Revise the records starting at the line that contains "This screenshot has height=620, width=840." and ending at the end of the records, replacing "toolbar" with "top bar" and leaving everything else unchanged. Return only those lines.

# start of Provided data

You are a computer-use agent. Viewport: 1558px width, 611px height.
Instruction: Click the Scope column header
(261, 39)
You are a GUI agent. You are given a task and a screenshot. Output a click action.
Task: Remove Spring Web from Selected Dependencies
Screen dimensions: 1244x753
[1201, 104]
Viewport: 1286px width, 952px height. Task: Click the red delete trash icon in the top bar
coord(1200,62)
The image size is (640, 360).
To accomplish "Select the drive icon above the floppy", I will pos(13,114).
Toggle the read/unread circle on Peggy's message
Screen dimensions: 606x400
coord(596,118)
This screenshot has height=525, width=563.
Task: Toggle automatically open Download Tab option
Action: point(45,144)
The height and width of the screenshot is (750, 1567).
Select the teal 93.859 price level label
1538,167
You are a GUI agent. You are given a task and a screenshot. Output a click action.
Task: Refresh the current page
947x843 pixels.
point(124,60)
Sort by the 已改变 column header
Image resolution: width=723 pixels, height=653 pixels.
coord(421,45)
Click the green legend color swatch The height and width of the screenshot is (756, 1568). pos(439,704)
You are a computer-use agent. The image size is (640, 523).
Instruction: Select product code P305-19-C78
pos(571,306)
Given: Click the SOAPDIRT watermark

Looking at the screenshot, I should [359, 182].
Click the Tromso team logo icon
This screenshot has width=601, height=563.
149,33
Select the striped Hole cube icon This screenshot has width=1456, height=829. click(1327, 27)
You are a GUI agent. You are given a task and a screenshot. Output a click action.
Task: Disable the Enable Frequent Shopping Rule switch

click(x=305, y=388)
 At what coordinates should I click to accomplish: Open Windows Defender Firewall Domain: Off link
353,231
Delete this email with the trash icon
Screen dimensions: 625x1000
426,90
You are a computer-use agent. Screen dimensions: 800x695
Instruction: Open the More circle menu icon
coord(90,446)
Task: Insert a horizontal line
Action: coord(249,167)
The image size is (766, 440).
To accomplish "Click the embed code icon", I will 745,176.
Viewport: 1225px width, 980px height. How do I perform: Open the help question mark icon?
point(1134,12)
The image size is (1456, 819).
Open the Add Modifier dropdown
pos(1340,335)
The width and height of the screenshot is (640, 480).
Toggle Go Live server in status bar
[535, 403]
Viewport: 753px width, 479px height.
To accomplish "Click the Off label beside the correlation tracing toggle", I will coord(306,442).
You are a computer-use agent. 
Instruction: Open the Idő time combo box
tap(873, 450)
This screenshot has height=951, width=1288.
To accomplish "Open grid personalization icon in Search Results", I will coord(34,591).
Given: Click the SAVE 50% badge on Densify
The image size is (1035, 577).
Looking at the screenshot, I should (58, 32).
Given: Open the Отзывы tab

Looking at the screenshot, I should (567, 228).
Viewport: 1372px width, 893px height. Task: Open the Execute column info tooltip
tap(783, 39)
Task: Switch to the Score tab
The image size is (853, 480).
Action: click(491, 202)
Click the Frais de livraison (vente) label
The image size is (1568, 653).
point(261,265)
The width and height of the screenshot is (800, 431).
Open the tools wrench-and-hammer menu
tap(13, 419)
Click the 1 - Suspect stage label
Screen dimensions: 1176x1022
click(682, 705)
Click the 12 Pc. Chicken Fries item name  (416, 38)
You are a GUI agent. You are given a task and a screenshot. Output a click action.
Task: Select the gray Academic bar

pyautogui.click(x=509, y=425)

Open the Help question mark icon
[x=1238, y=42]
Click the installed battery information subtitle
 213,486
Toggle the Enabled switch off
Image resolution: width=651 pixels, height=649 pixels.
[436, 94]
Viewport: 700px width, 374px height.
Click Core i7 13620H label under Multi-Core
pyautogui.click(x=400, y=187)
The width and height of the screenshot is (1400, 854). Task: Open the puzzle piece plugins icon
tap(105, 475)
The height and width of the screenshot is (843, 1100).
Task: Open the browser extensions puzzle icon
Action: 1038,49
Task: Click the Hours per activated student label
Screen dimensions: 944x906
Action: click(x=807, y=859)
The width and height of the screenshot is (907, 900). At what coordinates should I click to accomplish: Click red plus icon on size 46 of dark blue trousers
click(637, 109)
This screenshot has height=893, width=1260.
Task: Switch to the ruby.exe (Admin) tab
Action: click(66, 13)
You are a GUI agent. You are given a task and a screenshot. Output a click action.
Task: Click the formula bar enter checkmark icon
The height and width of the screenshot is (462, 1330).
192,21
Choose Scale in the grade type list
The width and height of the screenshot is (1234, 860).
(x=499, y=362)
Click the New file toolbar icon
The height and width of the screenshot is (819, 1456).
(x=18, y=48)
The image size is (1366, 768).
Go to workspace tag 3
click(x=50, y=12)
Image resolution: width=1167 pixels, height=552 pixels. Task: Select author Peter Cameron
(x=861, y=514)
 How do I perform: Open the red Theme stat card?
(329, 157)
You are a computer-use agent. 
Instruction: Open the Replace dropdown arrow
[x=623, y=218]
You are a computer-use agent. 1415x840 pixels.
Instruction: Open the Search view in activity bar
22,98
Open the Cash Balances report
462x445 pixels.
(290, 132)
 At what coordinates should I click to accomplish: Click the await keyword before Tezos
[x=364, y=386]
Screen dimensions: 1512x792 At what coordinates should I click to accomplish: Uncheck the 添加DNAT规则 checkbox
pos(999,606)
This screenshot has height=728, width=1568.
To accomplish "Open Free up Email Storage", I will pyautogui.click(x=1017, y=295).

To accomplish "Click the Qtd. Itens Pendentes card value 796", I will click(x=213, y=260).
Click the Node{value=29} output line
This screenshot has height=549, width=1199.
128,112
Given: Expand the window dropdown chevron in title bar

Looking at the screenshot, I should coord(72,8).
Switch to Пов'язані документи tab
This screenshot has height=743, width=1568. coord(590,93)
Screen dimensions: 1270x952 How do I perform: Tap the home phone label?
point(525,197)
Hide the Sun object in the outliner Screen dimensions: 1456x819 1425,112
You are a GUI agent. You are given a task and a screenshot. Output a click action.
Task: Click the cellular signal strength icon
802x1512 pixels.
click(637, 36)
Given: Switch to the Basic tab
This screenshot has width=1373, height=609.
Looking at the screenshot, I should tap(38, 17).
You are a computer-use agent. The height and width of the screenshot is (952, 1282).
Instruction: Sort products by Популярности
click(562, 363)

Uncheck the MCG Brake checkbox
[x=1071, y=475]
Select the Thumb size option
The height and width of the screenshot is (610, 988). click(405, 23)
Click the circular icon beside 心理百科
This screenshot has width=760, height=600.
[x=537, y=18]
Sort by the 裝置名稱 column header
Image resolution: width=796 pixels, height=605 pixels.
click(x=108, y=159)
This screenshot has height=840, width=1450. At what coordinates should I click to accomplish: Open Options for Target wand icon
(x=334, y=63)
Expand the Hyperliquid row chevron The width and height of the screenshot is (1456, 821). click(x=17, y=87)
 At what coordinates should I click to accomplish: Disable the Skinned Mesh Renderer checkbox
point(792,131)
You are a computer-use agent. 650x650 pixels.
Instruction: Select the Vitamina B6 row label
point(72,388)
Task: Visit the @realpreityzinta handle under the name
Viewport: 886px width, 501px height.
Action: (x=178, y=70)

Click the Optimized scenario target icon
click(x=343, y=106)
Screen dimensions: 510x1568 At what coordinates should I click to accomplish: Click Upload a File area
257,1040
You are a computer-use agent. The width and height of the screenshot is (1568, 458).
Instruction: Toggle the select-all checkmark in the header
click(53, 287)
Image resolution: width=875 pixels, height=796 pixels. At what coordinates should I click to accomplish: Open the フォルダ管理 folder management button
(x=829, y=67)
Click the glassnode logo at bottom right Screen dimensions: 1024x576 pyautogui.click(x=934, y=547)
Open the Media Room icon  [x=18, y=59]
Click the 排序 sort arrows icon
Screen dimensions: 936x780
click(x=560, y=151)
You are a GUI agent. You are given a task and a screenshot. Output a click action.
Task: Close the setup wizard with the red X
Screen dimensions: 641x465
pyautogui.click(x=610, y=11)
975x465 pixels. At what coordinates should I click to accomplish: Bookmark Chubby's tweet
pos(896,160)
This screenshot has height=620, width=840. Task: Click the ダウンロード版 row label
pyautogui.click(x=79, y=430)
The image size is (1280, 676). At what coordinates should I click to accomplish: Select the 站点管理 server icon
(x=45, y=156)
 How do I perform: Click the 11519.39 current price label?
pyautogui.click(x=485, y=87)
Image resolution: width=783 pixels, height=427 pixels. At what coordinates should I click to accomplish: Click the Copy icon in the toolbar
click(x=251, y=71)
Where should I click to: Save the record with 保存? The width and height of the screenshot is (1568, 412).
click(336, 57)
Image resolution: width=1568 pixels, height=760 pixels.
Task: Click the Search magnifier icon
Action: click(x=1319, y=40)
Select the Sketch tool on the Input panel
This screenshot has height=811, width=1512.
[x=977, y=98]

# end of Provided data

▶ _Written response_:
This screenshot has height=620, width=840. Task: Click the ダウンロード版 row label
pyautogui.click(x=79, y=430)
The image size is (1280, 676). At what coordinates should I click to accomplish: Select the 站点管理 server icon
(x=45, y=156)
 How do I perform: Click the 11519.39 current price label?
pyautogui.click(x=485, y=87)
Image resolution: width=783 pixels, height=427 pixels. At what coordinates should I click to accomplish: Click the Copy icon in the top bar
click(x=251, y=71)
Where should I click to: Save the record with 保存? The width and height of the screenshot is (1568, 412).
click(336, 57)
Image resolution: width=1568 pixels, height=760 pixels.
Task: Click the Search magnifier icon
Action: click(x=1319, y=40)
Select the Sketch tool on the Input panel
This screenshot has height=811, width=1512.
[x=977, y=98]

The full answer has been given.